Whenever I find myself longing for comfort in the edges of my mind, I see a big shoe outside the window of a car on a bridge at night.
It was a giant shoe, that I’m sure of, though its other details have completely faded from my mind. It was pretty huge, looming over a river valley, with nothing else taller—the lord of shoes. I pass by it every night, or at least, every night I can still remember, for that was one of the earliest memories I could ever unearth: going home at night after a long day with my mom, back when she was still a single parent forced to be apart from me, for months on end, just to put food on my table. Every night on our way home, I always fell asleep, but each time I woke up from that nap, I only had to look out the window to see the giant shoe outside, a towering sentinel of comfort to a young kid with no sense yet of just how large the world is, reassuring me that I am back in a familiar place.
I don’t remember much of that time, but I do remember how comforting the feeling of home felt. Because we moved around too often, though, home was not the first house we lived in, nor was it the one right beside that we moved on to a year after. It was that giant shoe.
Now I’m an adult, barely able to piece together memories from that lost part of my childhood. I don’t remember the faces, nor the houses, nor the friends I might have made, not even the simple things that might have made me laugh or made me cry. But I do remember that shoe. My mother only stayed with me for good when I was around 12 years old. Our relationship might have soured after that, but I remember being like any other kid longing to see the only person who mattered to me at that time. Before the heartaches, the broken promises, the wounds that might never heal, I was just a kid who missed his mom. I don’t remember ever feeling this way back then—to a kid, the wait was not what mattered, only the parent who came home—but I do remember that shoe.

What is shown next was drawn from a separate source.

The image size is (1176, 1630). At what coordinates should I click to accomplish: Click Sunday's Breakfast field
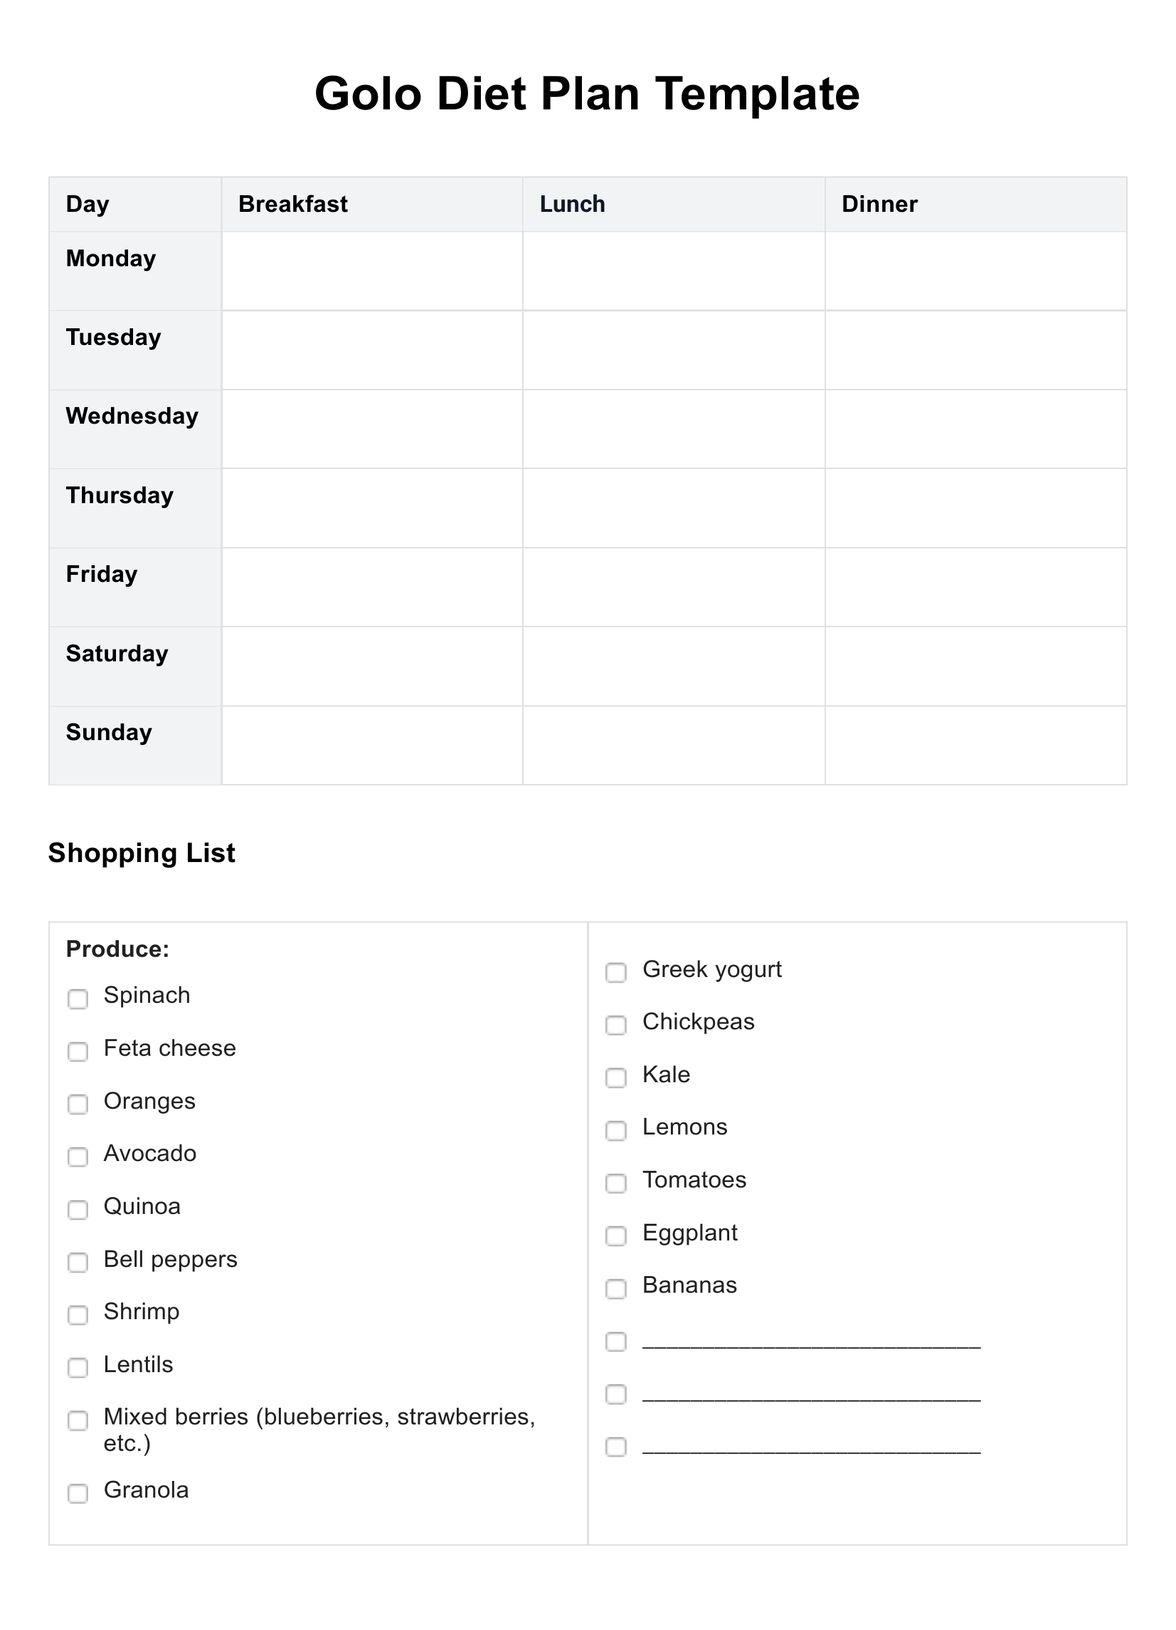pyautogui.click(x=372, y=745)
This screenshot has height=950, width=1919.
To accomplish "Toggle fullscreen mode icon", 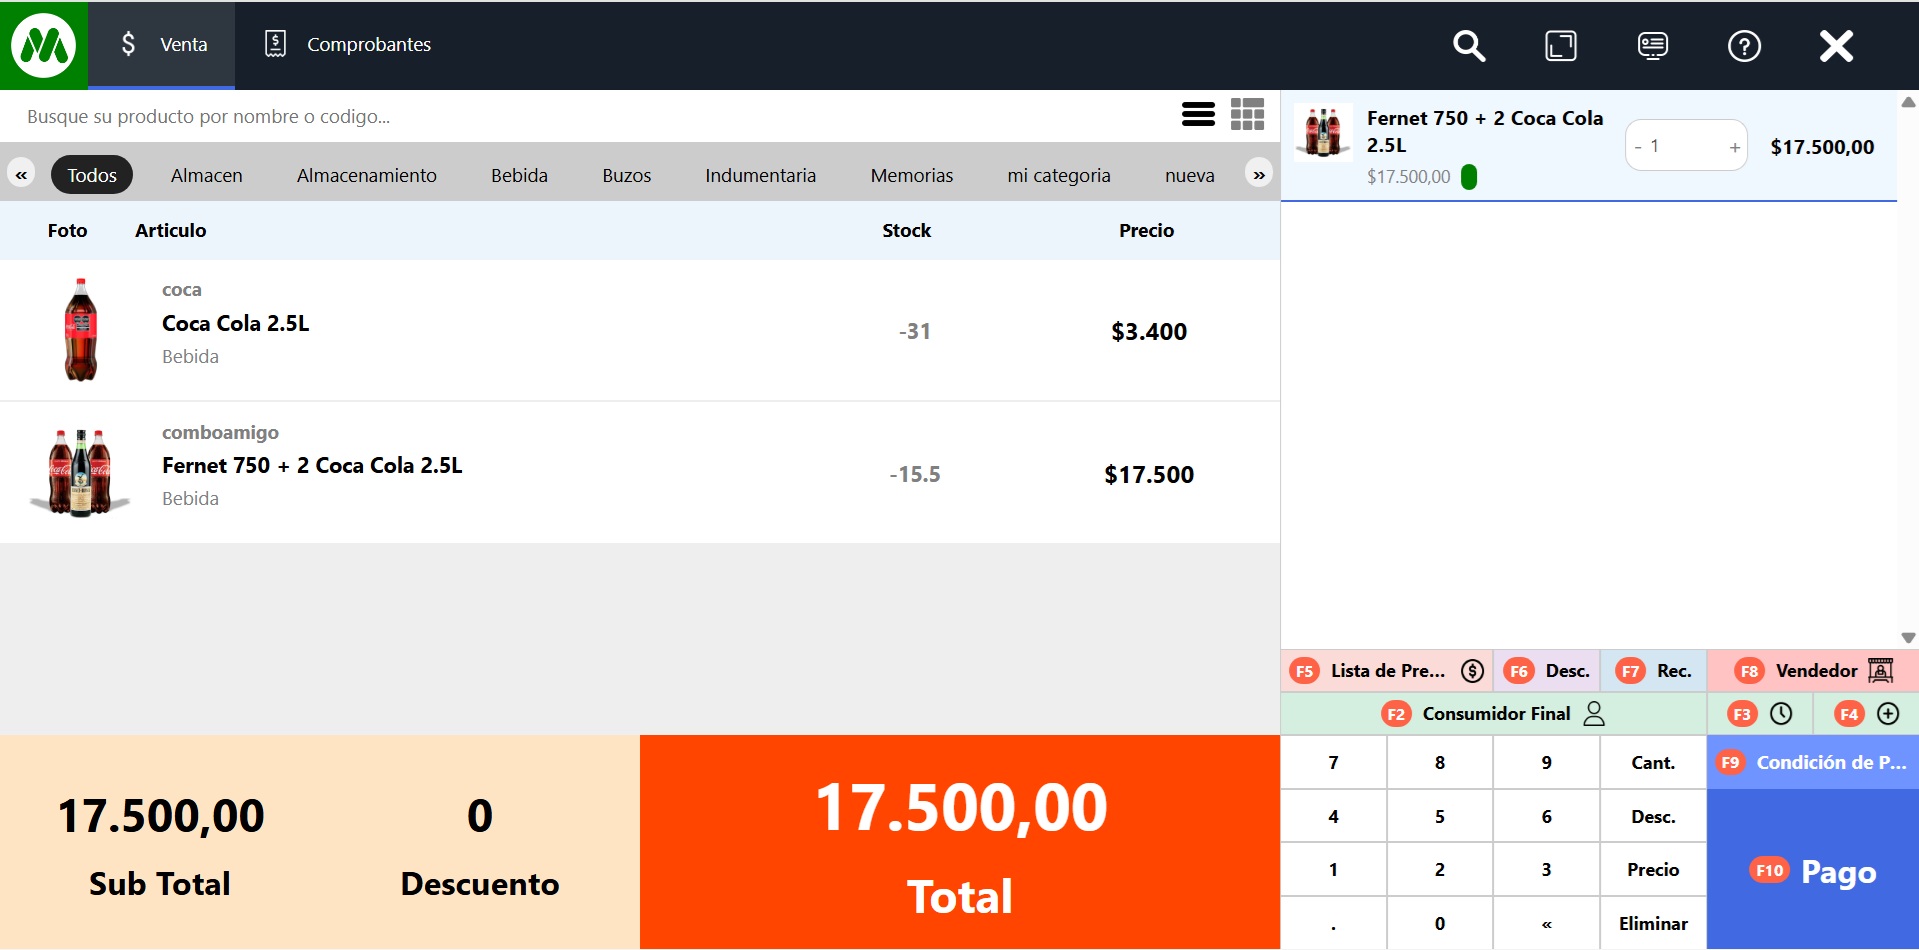I will pyautogui.click(x=1560, y=46).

With adulthood came mistakes, weights I carry with me every step I take. When the darkness surrounds me and I’m left questioning what I did wrong, I remember that shoe. I’ve been away from my mom for 5 years now, a lot of times wondering whether she’s still alive or dead. Though the separation was inevitable, the shoe still takes me back to the times when all I can remember is her face when she smiles. Now that I’m near the age she was when she had me, unsure of what I’m doing, and whether I’m ready to be her, I find myself yearning to go back to that place, where all my childish troubles melted away whenever I see that shoe.
Memory is a fickle mistress. I have all sorts of feelings attached to a place I can’t quite confirm to be imagined or real. Looking it up online yields no concrete evidence, no true trace that it ever existed. Maybe it was a child’s half-asleep dream—a billboard or a factory sign transformed into something absurdly comforting. Or maybe it was real, but now long gone, like all my other memories of that time.